Padre Mario Picech.

Mario Picech. Na ilha dos vivos

Ele decidiu viver na cela com os presidiários. Depois, como eles, experimentou o isolamento. “Foi o momento em que eu mais aprendi”. Fomos ao encontro do jesuíta, capelão do presídio de segurança máxima da Ilha Marías, no México
Victor Vorrath

Padre Mario Picech é capelão do presídio de segurança máxima da Ilha Marías. A prisão dos “muros de água”, que se encontra na maior das quatro ilhas mexicanas, próxima da costa de Nayarit, no Oceano Pacífico. Há quase sessenta anos um grupo de jesuítas decidiu viver ali, para compartilhar tudo com os presos. Um deles é o padre Picech, nascido em 1962, italiano, diplomado em geometria. Quando chegou pela primeira vez na ilha, em 2008, os presos eram cerca de oito mil, em cinco pavilhões. Hoje, são menos de mil. Aberto em 1905 como colônia penal para os piores criminosos e os opositores políticos, desde 2012 Ilha Marías se tornou prisão federal, destinada aos narcotraficantes.

Detentos do presídio mexicano da Ilha Marías

O que este lugar significa para o senhor?
Para mim, viver na Ilha Marías quer dizer conviver com os presos. Quando vim pela primeira vez ela era uma colônia penal. Naquele tempo havia muita liberdade: os presos podiam viver com as suas famílias, e nós com eles. Eu pedi ao diretor da colônia para viver na cela, a fim de conhecer de fato os prisioneiros, compartilhar em profundidade a condição de vida deles. Era uma vida como a dos escoteiros: a gente tocava, cantava, cozinhava a carne, e de noite voltava para a cela... Era bela a vida com os presos. Em 2012 mudou tudo: não podíamos mais nos comunicar com eles, só os víamos na missa.

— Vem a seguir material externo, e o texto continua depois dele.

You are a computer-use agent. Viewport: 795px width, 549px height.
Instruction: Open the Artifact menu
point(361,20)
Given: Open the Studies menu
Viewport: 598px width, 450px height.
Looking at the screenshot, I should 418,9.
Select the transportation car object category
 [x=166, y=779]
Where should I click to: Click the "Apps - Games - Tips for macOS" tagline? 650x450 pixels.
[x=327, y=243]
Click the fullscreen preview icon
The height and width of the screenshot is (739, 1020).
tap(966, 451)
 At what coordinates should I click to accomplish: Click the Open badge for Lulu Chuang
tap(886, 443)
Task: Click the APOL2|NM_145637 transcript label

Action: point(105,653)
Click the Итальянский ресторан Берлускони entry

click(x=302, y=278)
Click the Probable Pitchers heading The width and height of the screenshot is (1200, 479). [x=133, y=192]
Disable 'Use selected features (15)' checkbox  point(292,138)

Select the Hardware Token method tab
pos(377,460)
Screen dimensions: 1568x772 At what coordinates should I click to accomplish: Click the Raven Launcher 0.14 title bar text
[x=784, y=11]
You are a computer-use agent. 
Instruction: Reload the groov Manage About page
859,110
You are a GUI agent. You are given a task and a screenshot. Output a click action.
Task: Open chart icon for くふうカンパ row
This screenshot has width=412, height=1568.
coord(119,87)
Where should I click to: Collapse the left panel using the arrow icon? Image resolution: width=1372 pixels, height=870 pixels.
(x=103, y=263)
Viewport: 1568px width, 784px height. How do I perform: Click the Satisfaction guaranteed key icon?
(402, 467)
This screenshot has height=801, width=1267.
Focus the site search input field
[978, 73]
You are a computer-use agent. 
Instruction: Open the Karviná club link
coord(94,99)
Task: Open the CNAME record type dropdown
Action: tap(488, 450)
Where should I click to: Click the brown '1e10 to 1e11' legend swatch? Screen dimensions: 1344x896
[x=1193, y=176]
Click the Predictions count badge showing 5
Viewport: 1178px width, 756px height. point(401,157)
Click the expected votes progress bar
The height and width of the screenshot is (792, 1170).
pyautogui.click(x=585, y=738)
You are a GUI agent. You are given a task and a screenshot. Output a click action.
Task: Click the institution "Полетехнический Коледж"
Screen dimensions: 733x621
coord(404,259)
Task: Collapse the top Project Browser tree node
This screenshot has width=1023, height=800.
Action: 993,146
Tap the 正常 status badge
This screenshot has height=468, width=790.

Nós morávamos no Balleto, um dos cinco pavilhões penitenciários, e celebrávamos a missa dominical cada vez num pavilhão diferente, onde ficávamos apenas uma hora e meia. Estávamos o tempo todo em casa, sem ver nenhum preso.

Como o senhor viveu essa mudança?
Eu me perguntava qual era o sentido de viver ali. Que trabalho pastoral podíamos fazer? Mas foi o ano em que entendi melhor, no qual vivi mais profundamente a experiência dos presos, porque eu me sentia muito limitado, dizia para mim mesmo: Não posso fazer nada! Mas o que significa fazer aos olhos de Deus? O padre superior me disse: “Mario, pense que esse é o seu lugar, há oito mil pessoas precisando de um padre que cuide deles”. É claro que a gente não chega a conhecer os presos pelo nome, porque são muitos, mas eles sabem que há um padre que está com eles, e essa é a coisa que vale mais. Mais do que com palavras, a gente fala com a presença ali. Lembro bem 2012, porque me ajudou a compreender melhor o que significa viver com os presos; mesmo me encontrando menos com eles: a falta da família, a falta de relacionamentos profundos, todos os problemas nascem com a solidão. É o mundo da luta contra os pensamentos, deles e nossos. Essa é a “prisão”. É como para santo Inácio, que estava na cama, doente, e começou a fazer a experiência do discernimento. Me dou conta de que tudo isso é um dom: um dom pesado, mas um dom. Recordo que a missa era uma verdadeira celebração, estávamos todos unidos. Nesse período, agradeci a Deus porque estávamos juntos no mesmo lugar. Podíamos celebrar o fato de que Deus nos ama, e por isso a presença dos sacerdotes era tão importante.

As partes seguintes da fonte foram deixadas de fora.